QUÉ HACER:
1: En el texto sobre Fallaci, ¿quién le abre la puerta del apartamento de Nueva York donde Marilyn la había citado?
2: Prosigue el texto sobre Fallaci a partir de su última frase.

En Londres entrevista a una Ingrid Bergman con la que establece una gran complicidad y en Roma persigue a Audrey Hepburn. En Nueva York vuelve a la carga con Marilyn, pero cuando llega al apartamento donde la actriz la ha citado, le abre la puerta su entonces marido Arthur Miller, quien le informa de que su mujer está en el hospital porque se ha hecho un corte en la mano con un cuchillo de cocina. Fallaci opta por entrevistarlo a él y al despedirse le pregunta con ironía: «¿Está usted realmente seguro de que su esposa existe?»

Amores desgraciados

Sobre Ava Gardner y sus amoríos sentencia: «Sobre todo no la envidien, porque es una mujer infeliz. No se dejen engañar por su sonriente bravuconería, porque es una mujer decepcionada. No la acusen sin indulgencia, porque es una mujer merecedora de perdón. De la vida ha obtenido belleza, éxito y dinero. Pero no ha obtenido lo que más le importaba y lo que millones de mujeres poseen sin tener su encanto: un poco de paz y un hijo». También ella fue envidiada y admirada, pero tuvo una vida íntima marcada por los amores tormentosos y de aciago final; sufrió varios abortos –tema al que dedicó un libro, Carta a un niño que nunca nació, de próxima publicación en Alianza–, y lo sacrificó todo en el altar del periodismo.

La serie de Movistar+ retrata muy bien el primero de sus amores desgraciados, con el corresponsal italiano en Londres Alfredo Pierrotti. Se obsesionó hasta tal punto con él que, cuando se produjo la ruptura, intentó suicidarse y pasó una temporada en un psiquiátrico. La indómita y descarada Fallaci tenía también sus fragilidades.

DATOS PROPORCIONADOS:
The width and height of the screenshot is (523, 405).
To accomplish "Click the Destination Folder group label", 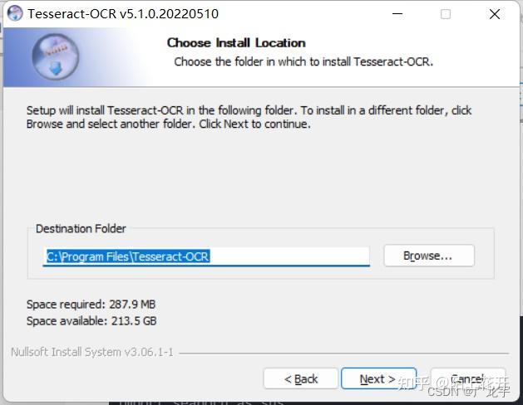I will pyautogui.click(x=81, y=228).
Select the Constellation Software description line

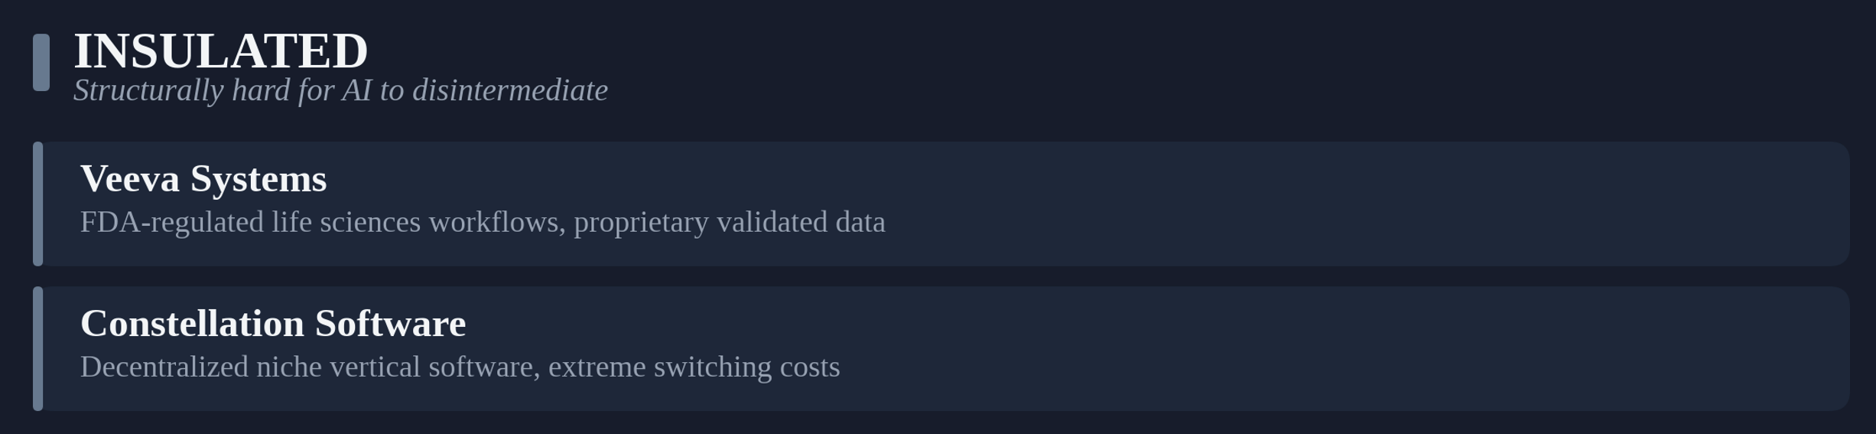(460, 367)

RESPUESTAS NUMERADAS:
1: Arthur Miller, entonces marido de Marilyn.

2:
Con el tiempo, pasaría de los artículos sobre estrellas de cine y grandes modistos al reporterismo bélico y las entrevistas. Cubrió la guerra del Vietnam con especial lucidez, porque no se limitó a criticar a los americanos como hacían todos sus colegas, también fue demoledora con los comunistas del Vietcong. Poco después pasó de reportera a protagonista en la matanza de la Plaza de las Tres Culturas de Ciudad de México en 1968: recibió dos disparos –sus fotos caída en el suelo dieron la vuelta al mundo– y la dieron por muerta, hasta que un cura en la morgue descubrió que respiraba.

Estuvo en otras guerras –Líbano, la primera invasión de Irak–, pero la consagración llegó con sus incisivas entrevistas a líderes políticos como Indira Gandhi, Golda Meir, Arafat o Willy Brandt, recopiladas en Entrevistas con la historia. Algunas de ellas forman parte de la historia y la leyenda del periodismo: la que le hizo a Kissinger y este siempre se arrepintió de haberle concedido, o la de Jomeini, en la que se quitó el chador que le obligaron a ponerse y lo llamó tirano.

Contra el terrorismo islámico

En sus últimos años, el combate contra el islam radical se convirtió en su particular cruzada a partir de los atentados del 11-S, que vivió muy de cerca, en su apartamento de Nueva York, en el que luchaba contra el cáncer que la acabaría matando. Escribió artículos iracundos reunidos en libros que vendieron millones de ejemplares. Conforman una suerte de trilogía: La rabia y orgullo, La fuerza de la razón y Oriana Fallaci se entrevista a sí misma. El apocalipsis. Puede discutirse su visceralidad, pero lanzaba advertencias muy necesarias que casi nadie se atrevía a verbalizar. Y cómo no, fue atacada con inaudita saña por la izquierda.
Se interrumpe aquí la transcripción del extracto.